ASN Blocker for Postfix SMTP server

This is very simple plugin for Postfix SMTP server to block access to service from IPs that are propagated by listed ASN (Autonomous system) numbers.

This script use ipinfo.io API with free account. If you run busy SMTP server, you may be required to buy paid plan.

Why this plugin has been created

I'm running small smtp server to host my personal emails. Since two months, my server is daily bombarded by connection from Spam Servers hosted by LayerHost and company doesn't reacted to any abuse notification.

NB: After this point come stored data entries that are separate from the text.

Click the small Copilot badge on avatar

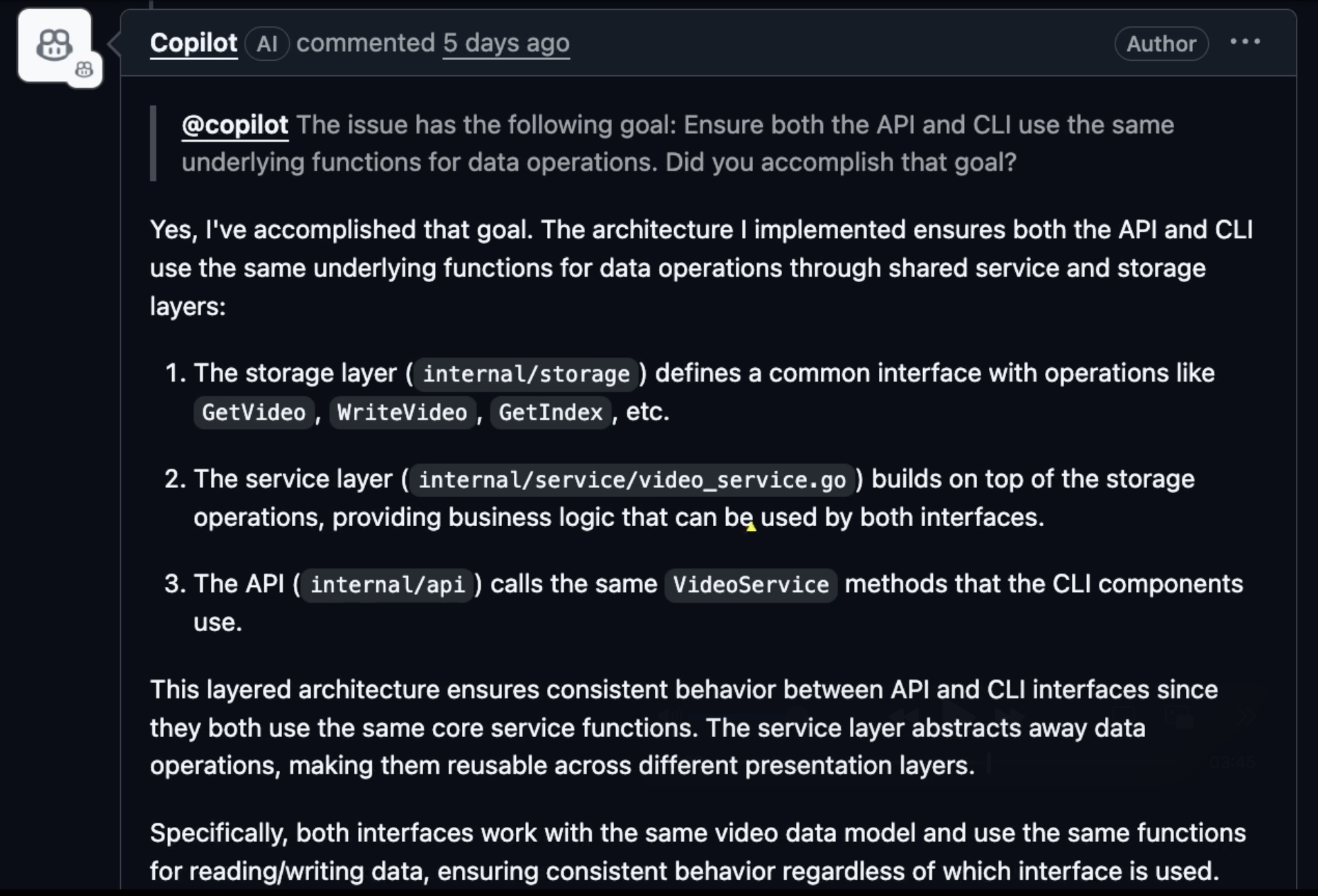point(84,70)
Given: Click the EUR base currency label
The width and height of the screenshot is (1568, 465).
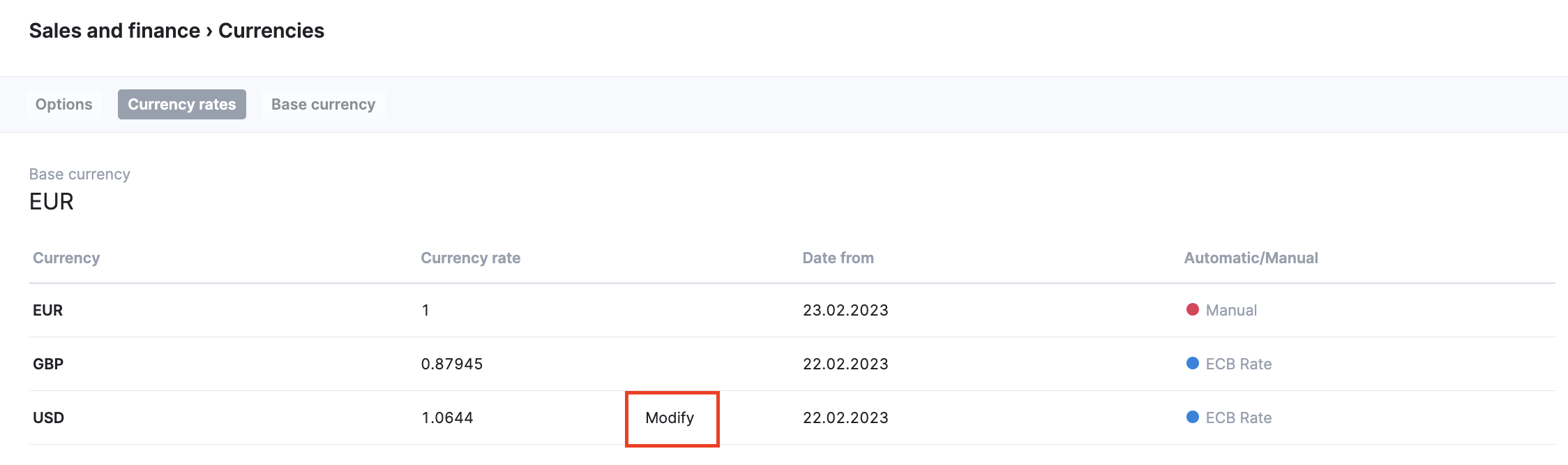Looking at the screenshot, I should click(x=50, y=202).
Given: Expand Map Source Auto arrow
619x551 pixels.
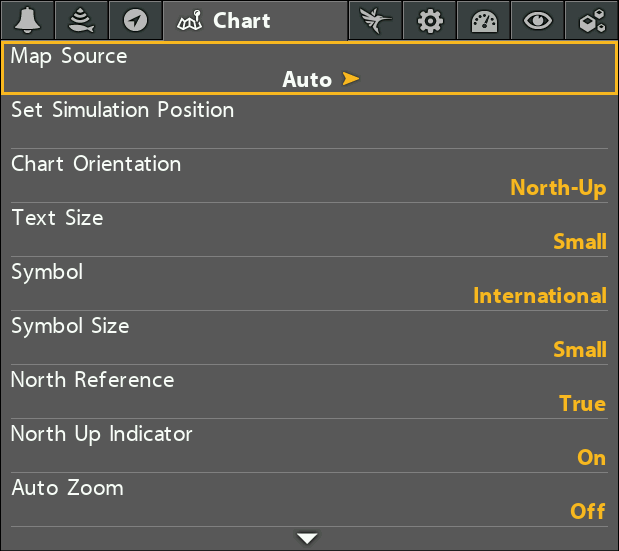Looking at the screenshot, I should [351, 79].
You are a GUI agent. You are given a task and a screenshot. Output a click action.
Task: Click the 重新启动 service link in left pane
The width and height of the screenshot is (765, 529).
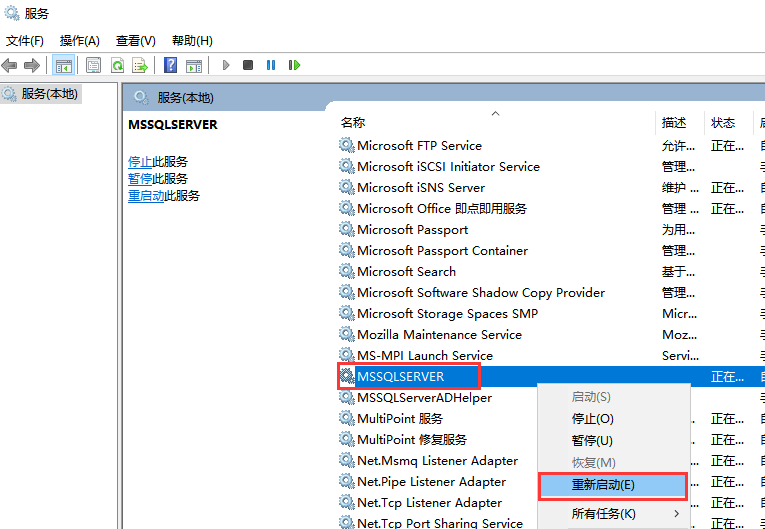(146, 196)
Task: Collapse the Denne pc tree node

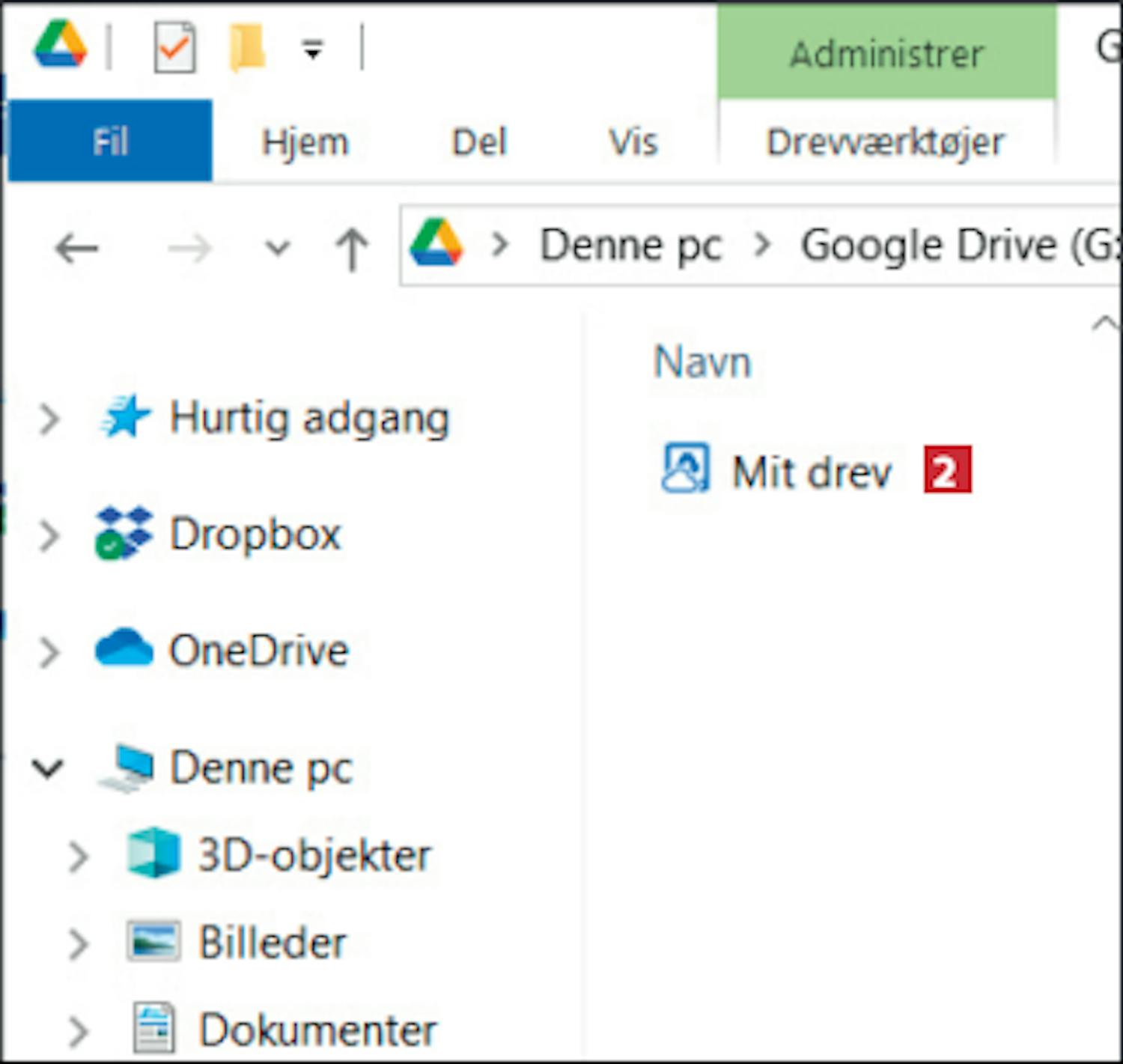Action: tap(48, 768)
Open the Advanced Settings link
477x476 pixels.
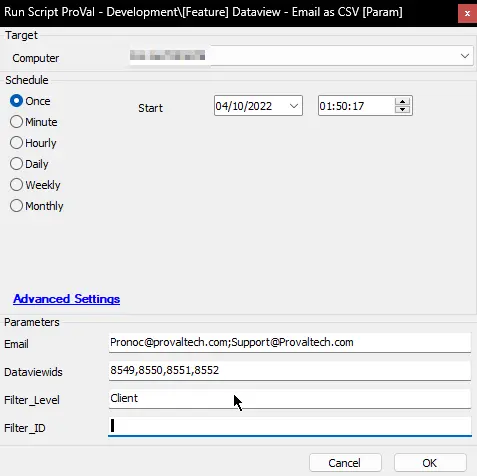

I know, that blocking entire network block belongs to hosting company may be drastic, but it works for me and may works for you.

Installation & configuration

1. Clone repository to /opt directory.
2. Instal curl and jq application on your system:

Debian/Ubuntu

sudo apt install -y curl jq

Red Hat/CentOs 7

sudo yum install -y curl jq

Red Hat/CentOs/Rocky Linux/AlmaLinux 8

sudo dnf install -y curl jq

3. Create account in ipinfo.io and copy API token.
4. Modify TOKEN variable in asnblocker.sh script.
5. Add list of ASN numbers (one number per line) to asn_list.txt file.
6. Add below lines to the end of Postfix master.cf file:

asnblocker   unix  -       n       n       -       0       spawn
  user=asnblocker argv=/opt/asnblocker/asnblocker.sh

7. Add below line to Postfix main.cf file under smtpd_client_restrictions :

smtpd_client_restrictions = 
  ...
  check_policy_service unix:private/asnblocker

8. Crete system user & group:

sudo adduser --quiet --system --group --no-create-home --home /nonexistent asnblocker

9. Restart postfix service by running command systemctl restart postfix
10. Check your Postfix logs

Obtaining AS number

The easiest way to get AS number of network which you want to block is by using whois service:

whois ip_address |grep "^OriginAS:"

OriginAS:       ASxxxxx

or you can use websites like https://who.is